Pit of despair: For those who do continue, there may even be a point that these teachers and students feel they can’t do it, that they can’t go on and teach a class or take a class. They may feel that teaching isn’t for them or that higher education is not possible for them. Yet, they move forward where others fear to tread.

Gifts: This is the point where teachers become not only heroes, but makers of heroes. Somehow, many who choose to become educators find the courage, the strength, and other heroic characteristics to not only push themselves through this ordeal, but also to guide their students through it as well. Faculty model and help their students find the gifts that Edwards speaks of. Just as the Avengers become stronger as part of S.H.I.E.L.D. (Strategic Hazard Intervention Espionage Logistics Directorate), the teacher leads students into new knowledge, skills, and alliances for academic, professional and personal growth.
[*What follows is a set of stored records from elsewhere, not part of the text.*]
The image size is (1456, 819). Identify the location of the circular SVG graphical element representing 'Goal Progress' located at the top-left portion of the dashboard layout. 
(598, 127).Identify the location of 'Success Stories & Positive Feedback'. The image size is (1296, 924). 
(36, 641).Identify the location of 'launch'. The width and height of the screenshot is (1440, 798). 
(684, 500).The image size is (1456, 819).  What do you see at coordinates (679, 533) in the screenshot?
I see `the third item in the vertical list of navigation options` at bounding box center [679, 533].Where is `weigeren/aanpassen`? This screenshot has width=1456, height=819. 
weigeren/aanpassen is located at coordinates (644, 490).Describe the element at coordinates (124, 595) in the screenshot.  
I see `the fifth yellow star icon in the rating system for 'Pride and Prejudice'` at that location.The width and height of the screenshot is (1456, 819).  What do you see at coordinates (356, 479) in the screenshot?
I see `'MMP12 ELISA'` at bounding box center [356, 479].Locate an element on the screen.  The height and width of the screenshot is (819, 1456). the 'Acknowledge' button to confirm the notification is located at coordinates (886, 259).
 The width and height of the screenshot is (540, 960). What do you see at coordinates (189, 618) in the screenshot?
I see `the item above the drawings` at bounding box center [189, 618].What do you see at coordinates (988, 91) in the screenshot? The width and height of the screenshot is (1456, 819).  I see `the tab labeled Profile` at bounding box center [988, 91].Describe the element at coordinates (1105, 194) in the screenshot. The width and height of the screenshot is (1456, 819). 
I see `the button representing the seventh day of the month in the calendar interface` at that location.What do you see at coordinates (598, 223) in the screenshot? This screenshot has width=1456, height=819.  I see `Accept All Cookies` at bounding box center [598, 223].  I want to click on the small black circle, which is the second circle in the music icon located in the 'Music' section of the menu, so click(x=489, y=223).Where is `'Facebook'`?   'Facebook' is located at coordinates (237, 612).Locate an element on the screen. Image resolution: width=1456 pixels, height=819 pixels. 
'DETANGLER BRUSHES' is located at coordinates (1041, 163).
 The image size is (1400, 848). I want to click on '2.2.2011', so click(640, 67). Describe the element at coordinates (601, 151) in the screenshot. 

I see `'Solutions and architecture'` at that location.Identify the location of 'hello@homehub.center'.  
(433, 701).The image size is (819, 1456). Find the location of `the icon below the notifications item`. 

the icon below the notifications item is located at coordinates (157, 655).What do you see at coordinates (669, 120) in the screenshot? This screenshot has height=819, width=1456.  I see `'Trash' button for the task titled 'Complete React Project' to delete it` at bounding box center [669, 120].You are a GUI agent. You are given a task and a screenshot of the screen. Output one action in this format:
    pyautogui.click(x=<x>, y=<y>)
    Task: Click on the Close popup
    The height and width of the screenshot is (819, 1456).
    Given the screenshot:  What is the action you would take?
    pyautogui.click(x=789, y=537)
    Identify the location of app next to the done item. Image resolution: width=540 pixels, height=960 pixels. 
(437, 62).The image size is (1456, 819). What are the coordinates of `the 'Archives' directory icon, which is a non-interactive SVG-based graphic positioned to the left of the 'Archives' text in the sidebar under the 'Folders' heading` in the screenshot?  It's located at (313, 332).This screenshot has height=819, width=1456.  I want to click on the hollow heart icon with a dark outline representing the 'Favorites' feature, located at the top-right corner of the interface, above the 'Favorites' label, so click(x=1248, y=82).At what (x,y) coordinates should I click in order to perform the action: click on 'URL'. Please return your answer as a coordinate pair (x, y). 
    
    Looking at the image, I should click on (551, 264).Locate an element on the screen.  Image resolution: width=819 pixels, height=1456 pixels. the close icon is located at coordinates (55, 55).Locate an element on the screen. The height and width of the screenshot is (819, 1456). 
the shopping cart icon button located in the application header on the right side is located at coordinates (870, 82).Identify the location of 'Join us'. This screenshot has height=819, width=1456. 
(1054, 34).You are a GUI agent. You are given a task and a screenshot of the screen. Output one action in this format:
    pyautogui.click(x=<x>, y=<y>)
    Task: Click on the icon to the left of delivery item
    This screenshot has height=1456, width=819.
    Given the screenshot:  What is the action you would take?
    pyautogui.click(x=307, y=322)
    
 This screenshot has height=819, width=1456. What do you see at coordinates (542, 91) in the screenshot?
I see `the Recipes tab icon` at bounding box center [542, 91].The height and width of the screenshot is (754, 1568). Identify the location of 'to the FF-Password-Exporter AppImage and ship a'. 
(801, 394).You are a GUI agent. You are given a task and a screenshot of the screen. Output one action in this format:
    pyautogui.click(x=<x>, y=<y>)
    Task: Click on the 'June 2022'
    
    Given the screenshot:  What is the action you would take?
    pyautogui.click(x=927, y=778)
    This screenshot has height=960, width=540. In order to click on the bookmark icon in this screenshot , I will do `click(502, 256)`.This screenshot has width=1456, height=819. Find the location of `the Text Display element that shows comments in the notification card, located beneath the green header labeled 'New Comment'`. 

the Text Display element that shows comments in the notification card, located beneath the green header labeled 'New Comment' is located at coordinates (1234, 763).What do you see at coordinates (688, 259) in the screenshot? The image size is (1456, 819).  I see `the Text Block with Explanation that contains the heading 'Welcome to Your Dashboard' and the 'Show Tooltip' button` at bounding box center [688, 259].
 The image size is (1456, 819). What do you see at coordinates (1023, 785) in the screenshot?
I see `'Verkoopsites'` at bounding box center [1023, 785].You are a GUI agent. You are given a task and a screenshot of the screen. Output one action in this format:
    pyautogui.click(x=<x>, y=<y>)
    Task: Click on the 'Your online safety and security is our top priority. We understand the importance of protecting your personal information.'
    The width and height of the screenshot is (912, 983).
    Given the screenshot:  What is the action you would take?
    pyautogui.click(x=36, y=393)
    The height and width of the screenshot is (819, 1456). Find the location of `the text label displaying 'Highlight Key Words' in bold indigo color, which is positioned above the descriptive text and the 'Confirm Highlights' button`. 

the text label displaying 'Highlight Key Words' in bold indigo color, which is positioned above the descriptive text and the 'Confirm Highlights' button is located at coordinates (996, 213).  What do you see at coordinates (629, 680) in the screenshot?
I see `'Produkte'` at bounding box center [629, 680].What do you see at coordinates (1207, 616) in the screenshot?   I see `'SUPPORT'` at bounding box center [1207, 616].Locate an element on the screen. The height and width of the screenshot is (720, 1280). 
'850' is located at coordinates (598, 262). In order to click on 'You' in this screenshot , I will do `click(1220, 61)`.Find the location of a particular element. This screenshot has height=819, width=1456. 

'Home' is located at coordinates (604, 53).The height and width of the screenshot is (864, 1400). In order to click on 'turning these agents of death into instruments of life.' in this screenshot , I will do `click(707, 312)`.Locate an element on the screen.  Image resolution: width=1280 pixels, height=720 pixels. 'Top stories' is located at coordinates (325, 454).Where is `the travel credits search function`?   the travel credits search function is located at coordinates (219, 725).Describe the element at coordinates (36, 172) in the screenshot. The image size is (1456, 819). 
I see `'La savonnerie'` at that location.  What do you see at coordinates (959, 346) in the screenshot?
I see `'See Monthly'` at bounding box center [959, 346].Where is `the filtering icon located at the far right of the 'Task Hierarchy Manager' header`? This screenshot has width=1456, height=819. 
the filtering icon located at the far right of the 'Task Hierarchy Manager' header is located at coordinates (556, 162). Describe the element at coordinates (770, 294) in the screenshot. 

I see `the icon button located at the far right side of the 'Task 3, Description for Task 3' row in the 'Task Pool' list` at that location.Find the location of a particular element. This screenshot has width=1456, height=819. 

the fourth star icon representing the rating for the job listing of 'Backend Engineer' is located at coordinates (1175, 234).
Teachers display and inspire in their students faith, confidence, compassion, and other heroic virtues.

Return: Just as Edwards and Campbell emphasize, heroes must take the gifts that have been won back into their respective communities, every day, faculty are on the front lines of society, sharing the gifts that they themselves have won and inspiring a rippling effect as their students “pay it forward” in heroic service of their own.

Sure, summoning lighting is a cool power, but it won’t help anyone find gainful employment or improve their lives. Therefore, both for who they are and what they achieve, teachers are the true heroes who inspire others to heroism.